Current statistics indicate that 50% of Rheumatoid Arthritis patients are work disabled 10 years after onset. Underwriters will consider whether the occupation requires manual dexterity or physical agility.
In order to properly appraise the risk the term life insurance underwriter will be looking at age of onset the disease duration severity pattern joint affected results of all investigations, any extra articular manifestations. They will also be looking at complications with morbidity as well as level of functioning and occupation history.

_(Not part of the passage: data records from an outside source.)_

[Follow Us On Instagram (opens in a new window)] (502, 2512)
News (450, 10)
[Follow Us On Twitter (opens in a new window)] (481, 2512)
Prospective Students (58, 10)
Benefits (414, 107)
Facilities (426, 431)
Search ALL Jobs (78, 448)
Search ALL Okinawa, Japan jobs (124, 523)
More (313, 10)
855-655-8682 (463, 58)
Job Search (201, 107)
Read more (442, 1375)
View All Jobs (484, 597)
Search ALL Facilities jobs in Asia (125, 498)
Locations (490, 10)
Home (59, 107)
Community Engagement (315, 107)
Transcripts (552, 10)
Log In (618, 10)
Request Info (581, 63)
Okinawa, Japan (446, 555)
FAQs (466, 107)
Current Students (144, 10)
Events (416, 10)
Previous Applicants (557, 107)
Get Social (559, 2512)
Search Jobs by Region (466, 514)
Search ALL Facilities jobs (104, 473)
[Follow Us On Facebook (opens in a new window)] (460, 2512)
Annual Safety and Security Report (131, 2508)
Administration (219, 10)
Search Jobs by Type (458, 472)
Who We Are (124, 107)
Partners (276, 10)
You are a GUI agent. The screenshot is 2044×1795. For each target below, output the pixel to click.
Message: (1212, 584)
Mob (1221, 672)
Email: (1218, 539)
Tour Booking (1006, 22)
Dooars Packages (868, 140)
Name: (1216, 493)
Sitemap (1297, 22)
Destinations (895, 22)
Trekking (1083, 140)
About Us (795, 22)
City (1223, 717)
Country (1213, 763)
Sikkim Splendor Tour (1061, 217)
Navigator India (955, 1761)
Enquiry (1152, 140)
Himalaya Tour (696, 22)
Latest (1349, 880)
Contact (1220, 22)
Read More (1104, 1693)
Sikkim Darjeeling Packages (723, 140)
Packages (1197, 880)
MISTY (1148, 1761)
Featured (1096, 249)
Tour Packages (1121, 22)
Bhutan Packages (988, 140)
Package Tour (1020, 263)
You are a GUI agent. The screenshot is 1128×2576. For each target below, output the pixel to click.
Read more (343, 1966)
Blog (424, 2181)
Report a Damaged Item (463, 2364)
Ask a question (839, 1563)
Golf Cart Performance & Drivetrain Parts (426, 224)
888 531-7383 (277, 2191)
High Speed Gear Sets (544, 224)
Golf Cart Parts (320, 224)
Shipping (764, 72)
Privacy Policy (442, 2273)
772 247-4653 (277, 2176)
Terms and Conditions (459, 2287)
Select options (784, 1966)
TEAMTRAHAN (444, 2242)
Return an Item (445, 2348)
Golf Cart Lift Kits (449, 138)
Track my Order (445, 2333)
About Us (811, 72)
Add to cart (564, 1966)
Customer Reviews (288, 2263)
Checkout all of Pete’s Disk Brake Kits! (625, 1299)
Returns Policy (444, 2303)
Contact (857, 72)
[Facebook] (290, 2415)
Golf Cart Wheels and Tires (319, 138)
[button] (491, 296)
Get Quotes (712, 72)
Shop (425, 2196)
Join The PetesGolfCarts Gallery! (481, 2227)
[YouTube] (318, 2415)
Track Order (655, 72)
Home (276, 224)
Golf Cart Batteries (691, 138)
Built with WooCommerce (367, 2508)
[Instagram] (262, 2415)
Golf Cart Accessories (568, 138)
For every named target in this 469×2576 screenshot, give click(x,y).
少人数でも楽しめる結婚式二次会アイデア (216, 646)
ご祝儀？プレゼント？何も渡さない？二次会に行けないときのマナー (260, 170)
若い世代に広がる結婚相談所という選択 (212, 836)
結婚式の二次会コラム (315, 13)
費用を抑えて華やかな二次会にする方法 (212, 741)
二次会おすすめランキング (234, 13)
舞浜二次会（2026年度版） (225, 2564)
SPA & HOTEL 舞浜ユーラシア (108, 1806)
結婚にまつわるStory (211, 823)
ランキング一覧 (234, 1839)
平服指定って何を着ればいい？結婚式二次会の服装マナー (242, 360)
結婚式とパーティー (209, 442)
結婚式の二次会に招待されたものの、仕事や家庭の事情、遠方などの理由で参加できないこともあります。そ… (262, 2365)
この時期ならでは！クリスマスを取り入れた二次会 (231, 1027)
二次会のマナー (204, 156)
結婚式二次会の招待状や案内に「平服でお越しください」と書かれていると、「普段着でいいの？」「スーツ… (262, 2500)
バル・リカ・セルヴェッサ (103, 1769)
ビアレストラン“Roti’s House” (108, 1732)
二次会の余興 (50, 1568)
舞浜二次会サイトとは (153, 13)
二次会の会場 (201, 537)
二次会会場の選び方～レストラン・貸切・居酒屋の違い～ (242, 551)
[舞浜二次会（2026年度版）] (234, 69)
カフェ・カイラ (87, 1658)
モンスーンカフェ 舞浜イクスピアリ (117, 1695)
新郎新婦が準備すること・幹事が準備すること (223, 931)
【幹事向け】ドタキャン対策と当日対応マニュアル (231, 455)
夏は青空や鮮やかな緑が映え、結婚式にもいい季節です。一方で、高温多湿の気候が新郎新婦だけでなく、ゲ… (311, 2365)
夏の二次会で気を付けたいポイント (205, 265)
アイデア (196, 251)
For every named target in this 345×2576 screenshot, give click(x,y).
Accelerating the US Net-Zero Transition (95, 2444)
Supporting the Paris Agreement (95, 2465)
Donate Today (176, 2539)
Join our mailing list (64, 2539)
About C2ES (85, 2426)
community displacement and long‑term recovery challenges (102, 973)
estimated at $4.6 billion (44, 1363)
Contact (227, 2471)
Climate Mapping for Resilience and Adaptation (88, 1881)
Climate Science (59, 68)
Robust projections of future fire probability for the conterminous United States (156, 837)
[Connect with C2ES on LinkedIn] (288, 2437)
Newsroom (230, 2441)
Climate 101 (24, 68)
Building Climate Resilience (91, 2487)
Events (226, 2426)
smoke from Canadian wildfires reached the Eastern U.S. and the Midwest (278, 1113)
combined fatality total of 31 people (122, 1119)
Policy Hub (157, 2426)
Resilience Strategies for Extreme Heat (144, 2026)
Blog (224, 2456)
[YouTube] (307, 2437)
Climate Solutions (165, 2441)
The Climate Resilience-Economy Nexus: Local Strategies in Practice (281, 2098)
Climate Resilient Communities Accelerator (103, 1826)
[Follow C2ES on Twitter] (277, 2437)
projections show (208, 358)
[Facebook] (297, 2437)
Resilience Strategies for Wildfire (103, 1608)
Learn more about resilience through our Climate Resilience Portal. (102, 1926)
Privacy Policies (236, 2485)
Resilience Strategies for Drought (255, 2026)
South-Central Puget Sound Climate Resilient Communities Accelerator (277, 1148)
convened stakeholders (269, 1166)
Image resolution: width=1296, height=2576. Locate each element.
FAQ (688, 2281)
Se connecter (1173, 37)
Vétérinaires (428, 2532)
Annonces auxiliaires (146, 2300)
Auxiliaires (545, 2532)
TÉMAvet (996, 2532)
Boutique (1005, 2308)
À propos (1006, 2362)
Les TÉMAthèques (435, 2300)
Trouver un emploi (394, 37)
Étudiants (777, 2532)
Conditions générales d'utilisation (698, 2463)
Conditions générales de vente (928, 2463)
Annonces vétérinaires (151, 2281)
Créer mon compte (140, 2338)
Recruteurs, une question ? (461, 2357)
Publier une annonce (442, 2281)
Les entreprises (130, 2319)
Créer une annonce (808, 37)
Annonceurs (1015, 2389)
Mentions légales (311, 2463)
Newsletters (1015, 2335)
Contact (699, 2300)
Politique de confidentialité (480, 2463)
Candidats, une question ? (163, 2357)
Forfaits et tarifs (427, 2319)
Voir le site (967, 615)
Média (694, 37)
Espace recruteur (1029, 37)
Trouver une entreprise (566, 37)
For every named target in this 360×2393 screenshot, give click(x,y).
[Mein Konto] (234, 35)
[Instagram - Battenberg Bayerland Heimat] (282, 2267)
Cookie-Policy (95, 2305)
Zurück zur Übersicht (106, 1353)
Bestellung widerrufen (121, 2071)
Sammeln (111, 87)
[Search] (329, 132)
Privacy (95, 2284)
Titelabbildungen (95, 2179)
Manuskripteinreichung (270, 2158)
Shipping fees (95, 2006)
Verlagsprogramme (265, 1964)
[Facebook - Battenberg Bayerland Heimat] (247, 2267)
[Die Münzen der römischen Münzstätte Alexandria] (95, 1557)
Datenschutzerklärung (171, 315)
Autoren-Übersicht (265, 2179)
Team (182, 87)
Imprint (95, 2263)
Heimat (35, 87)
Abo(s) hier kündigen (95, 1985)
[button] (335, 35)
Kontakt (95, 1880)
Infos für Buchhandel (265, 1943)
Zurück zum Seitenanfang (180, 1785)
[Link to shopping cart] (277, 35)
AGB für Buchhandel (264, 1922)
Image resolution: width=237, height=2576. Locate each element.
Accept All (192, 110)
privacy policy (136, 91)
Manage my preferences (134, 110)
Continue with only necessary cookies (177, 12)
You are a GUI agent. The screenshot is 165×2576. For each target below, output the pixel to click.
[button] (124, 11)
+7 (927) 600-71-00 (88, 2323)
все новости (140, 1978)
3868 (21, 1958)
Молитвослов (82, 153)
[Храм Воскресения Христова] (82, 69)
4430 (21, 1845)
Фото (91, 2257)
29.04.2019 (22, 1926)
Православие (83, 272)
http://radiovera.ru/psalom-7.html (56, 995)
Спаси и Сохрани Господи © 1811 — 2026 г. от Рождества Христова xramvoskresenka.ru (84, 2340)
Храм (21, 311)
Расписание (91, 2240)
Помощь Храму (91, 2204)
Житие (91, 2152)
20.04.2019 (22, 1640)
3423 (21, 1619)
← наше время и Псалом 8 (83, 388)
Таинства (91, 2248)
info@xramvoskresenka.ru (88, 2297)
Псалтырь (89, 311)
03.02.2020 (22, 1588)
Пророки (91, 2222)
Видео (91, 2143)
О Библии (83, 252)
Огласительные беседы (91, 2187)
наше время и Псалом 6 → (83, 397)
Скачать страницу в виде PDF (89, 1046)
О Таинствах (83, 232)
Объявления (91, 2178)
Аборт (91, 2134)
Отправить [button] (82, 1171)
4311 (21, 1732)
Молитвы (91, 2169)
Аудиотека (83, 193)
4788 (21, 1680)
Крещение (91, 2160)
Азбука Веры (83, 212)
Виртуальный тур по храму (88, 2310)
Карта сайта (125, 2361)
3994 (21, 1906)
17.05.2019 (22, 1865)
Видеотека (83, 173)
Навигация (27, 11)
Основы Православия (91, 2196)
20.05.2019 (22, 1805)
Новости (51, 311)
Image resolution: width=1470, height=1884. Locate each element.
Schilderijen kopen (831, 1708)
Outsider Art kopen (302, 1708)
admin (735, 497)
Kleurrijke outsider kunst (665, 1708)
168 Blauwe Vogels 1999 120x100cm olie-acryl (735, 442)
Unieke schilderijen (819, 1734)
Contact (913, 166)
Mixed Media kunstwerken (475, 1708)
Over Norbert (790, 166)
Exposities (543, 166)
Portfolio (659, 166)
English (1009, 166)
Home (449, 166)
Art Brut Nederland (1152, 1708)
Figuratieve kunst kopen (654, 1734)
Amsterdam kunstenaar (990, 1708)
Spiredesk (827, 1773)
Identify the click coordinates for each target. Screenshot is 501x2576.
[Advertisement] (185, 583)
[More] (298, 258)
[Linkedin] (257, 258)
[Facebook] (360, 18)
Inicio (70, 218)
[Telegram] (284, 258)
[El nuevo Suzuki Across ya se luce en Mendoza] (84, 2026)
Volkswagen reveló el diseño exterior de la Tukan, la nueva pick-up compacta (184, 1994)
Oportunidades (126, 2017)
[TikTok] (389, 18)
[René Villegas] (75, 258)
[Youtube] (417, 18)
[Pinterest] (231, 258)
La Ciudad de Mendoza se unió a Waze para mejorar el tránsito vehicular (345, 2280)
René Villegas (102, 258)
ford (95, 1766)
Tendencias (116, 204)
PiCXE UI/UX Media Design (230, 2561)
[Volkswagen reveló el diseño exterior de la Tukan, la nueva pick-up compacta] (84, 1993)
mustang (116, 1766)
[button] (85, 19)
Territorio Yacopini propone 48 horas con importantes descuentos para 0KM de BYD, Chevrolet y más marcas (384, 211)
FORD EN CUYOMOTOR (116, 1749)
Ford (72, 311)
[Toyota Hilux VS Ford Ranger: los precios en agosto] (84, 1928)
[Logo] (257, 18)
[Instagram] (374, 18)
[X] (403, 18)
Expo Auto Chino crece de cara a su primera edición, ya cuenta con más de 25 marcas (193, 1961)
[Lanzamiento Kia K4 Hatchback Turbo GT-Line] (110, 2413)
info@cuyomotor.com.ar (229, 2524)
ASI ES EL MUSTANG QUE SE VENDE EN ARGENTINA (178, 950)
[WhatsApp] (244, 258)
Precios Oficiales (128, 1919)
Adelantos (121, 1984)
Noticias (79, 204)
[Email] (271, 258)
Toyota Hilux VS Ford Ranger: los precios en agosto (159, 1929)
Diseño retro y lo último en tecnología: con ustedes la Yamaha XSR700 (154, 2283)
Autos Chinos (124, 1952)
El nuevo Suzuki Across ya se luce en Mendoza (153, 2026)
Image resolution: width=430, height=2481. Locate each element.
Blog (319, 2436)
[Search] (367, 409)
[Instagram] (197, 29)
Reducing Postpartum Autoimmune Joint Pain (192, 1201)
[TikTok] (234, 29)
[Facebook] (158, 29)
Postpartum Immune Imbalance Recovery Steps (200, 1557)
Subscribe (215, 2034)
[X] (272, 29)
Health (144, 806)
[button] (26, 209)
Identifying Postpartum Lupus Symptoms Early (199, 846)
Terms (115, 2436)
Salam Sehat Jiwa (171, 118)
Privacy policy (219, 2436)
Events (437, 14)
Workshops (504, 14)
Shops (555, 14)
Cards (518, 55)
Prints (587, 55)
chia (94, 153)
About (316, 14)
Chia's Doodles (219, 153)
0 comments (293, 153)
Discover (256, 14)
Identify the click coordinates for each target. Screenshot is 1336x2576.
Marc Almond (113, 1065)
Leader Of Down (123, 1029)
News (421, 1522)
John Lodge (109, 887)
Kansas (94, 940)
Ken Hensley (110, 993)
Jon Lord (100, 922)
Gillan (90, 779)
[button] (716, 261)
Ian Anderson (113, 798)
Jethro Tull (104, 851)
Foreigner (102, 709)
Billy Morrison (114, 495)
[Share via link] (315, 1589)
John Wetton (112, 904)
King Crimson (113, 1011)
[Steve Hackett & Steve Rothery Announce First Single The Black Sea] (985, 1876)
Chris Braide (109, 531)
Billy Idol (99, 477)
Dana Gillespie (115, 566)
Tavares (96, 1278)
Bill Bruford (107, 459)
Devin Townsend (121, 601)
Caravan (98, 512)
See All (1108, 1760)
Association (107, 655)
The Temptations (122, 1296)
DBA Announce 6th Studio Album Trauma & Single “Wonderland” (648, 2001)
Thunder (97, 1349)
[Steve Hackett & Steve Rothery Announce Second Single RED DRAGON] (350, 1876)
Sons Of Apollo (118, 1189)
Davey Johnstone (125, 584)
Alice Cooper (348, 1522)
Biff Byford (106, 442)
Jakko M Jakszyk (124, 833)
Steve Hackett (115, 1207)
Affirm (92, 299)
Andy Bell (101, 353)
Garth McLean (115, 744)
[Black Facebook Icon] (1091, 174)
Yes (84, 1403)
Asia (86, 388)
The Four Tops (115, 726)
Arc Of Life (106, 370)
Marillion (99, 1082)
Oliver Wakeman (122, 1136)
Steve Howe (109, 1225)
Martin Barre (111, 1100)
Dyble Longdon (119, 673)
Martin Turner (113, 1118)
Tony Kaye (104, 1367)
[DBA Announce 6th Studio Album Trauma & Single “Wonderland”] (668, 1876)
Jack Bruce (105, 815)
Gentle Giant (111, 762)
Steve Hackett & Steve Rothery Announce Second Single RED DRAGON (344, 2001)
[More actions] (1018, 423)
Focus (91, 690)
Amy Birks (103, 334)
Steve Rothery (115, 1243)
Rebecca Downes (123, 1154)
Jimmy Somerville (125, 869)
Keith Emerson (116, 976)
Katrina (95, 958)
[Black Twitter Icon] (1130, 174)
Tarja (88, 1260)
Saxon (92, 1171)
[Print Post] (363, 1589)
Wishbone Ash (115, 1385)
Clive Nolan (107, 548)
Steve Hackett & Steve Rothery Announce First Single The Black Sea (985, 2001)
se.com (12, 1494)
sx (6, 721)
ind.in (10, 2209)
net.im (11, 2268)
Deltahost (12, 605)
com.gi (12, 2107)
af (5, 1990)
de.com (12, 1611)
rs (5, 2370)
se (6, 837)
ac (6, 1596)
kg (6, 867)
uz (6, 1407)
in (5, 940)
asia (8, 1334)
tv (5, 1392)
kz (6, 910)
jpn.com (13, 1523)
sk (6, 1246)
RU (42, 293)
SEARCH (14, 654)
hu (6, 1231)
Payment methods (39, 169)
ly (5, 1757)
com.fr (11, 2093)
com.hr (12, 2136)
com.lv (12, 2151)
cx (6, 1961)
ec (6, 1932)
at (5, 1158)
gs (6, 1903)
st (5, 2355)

Some very mild cases may qualify for preferred consideration but they will be very few. Risk Classification for your term life rates is based on whether the disease process is mild moderate or severe. Mild is generally STD to table 2 and moderate would be Table 2 to 3 with severe generally table 4 to 6. If Rheumatoid Arthritis is associated with any signs of vasculitis or interstitial lung disease these are usually declined. Up to 4 tables may be added for some other extra articular manifestations.
Conclusion
While some very mild forms of Rheumatoid Arthritis might qualify for preferred most will require a rating, based on whether it is mild moderate to severe. Many of the meds used to control the more severe forms or RA can have some toxic side effects. More than 50% of Rheumatoid Arthritis patients are work disabled within 10 years.